Reigning Cats and Dogs

April 2019

April 11 is National Pet Day, which served as a thinly-veiled excuse to mount an exhibit on New York State Library materials relating to cats and (not necessarily listed in order of importance) dogs.

It is unscientifically estimated that 85% of pet owners speak for their animals in a funny voice, which raises the question, "What's wrong with the other 15%?" Here, we will let these splendid print materials, their bibliographic descriptions, and brief excerpts from same speak for themselves.

Also featured are kitty and pooch periodical covers from Woman's Home Companion, Man's Best Friend, Collier's, Nature Magazine, The Cosmopolitan, Good Housekeeping, The Country Gentleman, Asia, Redbook Magazine, and of course, The New Yorker.

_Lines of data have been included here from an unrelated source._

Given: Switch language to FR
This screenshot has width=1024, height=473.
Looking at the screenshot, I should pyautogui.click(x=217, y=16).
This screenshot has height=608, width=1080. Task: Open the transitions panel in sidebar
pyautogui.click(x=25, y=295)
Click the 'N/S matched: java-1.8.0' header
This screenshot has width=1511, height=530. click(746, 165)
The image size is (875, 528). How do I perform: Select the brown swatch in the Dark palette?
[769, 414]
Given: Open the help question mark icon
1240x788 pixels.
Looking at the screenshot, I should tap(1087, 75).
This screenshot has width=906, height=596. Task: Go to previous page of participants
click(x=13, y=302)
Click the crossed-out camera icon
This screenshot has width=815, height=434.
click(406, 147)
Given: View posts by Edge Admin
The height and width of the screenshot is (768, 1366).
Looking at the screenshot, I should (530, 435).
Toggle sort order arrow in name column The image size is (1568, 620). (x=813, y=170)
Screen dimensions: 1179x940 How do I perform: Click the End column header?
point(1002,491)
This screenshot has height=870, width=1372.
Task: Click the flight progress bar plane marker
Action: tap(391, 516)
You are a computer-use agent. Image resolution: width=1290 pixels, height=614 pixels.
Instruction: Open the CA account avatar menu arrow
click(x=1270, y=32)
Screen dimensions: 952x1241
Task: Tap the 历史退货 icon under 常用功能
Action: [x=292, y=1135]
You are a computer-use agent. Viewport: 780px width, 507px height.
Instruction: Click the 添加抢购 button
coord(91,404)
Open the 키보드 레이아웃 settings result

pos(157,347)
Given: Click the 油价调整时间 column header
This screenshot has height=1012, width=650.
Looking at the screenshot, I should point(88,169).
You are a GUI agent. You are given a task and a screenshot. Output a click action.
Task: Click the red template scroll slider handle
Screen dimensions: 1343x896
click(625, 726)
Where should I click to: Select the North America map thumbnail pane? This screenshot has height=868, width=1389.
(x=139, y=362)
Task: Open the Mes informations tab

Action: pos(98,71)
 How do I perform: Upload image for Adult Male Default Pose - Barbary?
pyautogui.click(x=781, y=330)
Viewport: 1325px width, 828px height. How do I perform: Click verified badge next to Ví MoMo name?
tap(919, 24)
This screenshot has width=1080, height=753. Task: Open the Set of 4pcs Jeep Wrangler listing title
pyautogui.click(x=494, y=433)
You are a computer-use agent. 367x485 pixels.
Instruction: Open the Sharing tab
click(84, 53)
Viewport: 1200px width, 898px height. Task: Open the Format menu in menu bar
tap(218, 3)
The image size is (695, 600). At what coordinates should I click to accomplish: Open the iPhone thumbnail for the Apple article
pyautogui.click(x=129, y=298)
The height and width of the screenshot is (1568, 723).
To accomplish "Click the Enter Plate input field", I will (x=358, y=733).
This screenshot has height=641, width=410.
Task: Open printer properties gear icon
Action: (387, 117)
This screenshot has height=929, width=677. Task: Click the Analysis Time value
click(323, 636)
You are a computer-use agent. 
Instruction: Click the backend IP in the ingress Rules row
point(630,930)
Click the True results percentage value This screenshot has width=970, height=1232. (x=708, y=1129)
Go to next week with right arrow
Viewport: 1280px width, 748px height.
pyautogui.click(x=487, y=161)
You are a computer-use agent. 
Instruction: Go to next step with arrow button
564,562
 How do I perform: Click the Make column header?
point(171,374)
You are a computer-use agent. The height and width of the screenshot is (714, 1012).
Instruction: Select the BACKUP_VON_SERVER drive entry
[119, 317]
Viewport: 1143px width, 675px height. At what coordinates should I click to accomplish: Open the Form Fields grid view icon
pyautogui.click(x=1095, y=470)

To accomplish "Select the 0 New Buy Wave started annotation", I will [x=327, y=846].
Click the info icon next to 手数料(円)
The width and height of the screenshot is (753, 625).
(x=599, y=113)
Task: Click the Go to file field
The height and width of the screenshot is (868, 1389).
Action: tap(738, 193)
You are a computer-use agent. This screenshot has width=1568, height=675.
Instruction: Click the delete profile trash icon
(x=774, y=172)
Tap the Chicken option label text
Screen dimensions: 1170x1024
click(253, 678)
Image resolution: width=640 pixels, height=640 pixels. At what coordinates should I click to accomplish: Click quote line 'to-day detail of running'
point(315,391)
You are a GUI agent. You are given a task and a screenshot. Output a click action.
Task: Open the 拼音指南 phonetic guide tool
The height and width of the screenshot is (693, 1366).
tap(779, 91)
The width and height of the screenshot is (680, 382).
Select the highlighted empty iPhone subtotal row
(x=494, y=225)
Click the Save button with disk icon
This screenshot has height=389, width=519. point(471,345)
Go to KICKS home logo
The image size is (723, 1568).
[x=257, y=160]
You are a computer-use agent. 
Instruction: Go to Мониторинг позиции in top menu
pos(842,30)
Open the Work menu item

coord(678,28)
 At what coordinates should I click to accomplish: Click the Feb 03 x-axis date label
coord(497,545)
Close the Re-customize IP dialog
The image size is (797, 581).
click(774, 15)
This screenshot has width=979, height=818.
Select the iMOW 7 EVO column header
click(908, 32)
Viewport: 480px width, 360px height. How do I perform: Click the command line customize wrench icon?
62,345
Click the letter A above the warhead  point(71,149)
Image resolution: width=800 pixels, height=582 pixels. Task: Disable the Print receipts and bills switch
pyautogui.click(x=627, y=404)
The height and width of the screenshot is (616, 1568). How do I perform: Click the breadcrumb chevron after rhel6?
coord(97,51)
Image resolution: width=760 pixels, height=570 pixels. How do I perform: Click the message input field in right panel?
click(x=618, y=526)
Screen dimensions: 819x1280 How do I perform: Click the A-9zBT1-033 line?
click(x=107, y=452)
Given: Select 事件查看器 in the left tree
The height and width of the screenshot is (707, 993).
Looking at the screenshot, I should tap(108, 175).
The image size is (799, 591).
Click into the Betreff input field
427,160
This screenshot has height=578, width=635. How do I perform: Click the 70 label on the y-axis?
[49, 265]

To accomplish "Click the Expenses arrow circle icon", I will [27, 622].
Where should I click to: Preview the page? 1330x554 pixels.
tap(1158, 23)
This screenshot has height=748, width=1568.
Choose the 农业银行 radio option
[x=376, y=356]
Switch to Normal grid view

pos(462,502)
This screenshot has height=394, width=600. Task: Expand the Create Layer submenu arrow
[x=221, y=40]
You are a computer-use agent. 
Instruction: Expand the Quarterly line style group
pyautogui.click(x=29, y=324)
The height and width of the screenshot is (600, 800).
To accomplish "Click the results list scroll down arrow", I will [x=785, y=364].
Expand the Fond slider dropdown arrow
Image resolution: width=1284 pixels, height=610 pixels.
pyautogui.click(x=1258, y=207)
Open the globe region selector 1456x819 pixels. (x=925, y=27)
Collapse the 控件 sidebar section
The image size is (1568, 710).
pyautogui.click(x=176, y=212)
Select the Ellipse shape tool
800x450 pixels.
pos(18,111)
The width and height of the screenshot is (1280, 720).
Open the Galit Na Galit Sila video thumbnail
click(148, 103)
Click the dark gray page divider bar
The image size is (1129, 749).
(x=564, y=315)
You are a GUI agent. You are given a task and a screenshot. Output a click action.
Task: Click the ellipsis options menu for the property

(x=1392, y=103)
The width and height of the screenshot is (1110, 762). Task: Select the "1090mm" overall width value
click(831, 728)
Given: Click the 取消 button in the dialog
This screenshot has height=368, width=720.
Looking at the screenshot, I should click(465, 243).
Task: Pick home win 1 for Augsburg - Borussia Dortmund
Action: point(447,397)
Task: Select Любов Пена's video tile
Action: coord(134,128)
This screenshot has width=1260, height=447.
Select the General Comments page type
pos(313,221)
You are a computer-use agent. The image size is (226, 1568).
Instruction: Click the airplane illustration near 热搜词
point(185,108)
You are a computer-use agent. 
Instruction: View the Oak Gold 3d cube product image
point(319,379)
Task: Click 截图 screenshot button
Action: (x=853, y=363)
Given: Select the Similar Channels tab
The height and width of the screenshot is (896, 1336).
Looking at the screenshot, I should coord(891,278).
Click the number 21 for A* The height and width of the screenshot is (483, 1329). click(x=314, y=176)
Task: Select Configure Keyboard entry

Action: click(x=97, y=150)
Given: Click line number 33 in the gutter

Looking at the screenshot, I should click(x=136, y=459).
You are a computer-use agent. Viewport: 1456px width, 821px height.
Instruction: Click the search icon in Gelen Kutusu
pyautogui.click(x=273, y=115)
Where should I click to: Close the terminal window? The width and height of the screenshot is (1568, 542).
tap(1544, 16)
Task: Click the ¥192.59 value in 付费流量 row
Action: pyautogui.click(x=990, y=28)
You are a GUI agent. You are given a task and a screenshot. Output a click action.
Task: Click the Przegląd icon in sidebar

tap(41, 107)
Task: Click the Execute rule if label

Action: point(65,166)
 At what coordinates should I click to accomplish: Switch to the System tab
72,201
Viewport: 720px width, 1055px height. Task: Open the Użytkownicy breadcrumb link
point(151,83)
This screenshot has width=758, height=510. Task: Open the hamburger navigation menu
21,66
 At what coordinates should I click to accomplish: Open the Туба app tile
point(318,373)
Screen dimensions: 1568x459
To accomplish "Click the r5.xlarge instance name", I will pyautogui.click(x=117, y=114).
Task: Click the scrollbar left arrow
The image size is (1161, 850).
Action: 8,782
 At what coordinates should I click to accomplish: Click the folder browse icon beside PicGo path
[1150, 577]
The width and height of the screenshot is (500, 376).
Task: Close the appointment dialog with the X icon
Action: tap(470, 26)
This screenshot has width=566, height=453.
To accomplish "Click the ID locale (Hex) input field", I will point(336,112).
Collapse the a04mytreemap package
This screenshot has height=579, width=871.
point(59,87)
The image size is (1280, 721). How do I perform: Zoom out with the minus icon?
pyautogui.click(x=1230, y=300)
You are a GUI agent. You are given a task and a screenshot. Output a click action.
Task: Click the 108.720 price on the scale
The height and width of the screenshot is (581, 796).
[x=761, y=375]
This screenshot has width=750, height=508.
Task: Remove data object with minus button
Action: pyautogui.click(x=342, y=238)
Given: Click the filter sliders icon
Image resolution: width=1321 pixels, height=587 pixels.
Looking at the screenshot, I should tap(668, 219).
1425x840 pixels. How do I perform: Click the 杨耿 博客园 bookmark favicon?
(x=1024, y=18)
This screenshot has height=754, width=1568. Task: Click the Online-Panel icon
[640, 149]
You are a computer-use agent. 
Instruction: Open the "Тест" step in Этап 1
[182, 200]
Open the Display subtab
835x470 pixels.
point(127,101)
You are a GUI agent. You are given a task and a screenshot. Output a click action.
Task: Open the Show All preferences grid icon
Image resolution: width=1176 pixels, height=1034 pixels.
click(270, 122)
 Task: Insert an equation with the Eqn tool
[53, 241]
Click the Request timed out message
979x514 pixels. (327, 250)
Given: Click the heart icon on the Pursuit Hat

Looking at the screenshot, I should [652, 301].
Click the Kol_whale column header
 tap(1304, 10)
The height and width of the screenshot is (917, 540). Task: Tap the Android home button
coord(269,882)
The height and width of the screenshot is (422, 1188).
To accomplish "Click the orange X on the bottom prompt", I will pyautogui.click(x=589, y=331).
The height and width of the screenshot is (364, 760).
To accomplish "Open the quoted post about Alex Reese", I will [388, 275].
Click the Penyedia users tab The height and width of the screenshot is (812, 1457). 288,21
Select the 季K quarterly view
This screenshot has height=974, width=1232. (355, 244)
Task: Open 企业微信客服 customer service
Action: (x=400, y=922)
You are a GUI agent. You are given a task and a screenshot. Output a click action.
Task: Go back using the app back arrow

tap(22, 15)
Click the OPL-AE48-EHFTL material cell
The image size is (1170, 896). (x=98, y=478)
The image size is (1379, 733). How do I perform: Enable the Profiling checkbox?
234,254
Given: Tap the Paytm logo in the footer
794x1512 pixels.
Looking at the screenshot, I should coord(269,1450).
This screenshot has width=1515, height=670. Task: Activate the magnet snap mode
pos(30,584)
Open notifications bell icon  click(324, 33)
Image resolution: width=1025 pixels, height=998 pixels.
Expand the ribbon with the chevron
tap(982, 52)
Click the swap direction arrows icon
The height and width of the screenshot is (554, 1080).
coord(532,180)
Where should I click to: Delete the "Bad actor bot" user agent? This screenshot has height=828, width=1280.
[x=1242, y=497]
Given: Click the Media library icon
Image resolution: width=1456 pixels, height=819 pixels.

vintage magazine covers from Goodhousekeeping, Collier's and Cosmopolitan featuring cats and dogs

At the tail end of this exhibit is a Staff Pets section with captioned photos of a couple dozen adorable domestic partners, the cats playing it cool as usual and the attentive dogs ready to jump up or roll over at the slightest invitation.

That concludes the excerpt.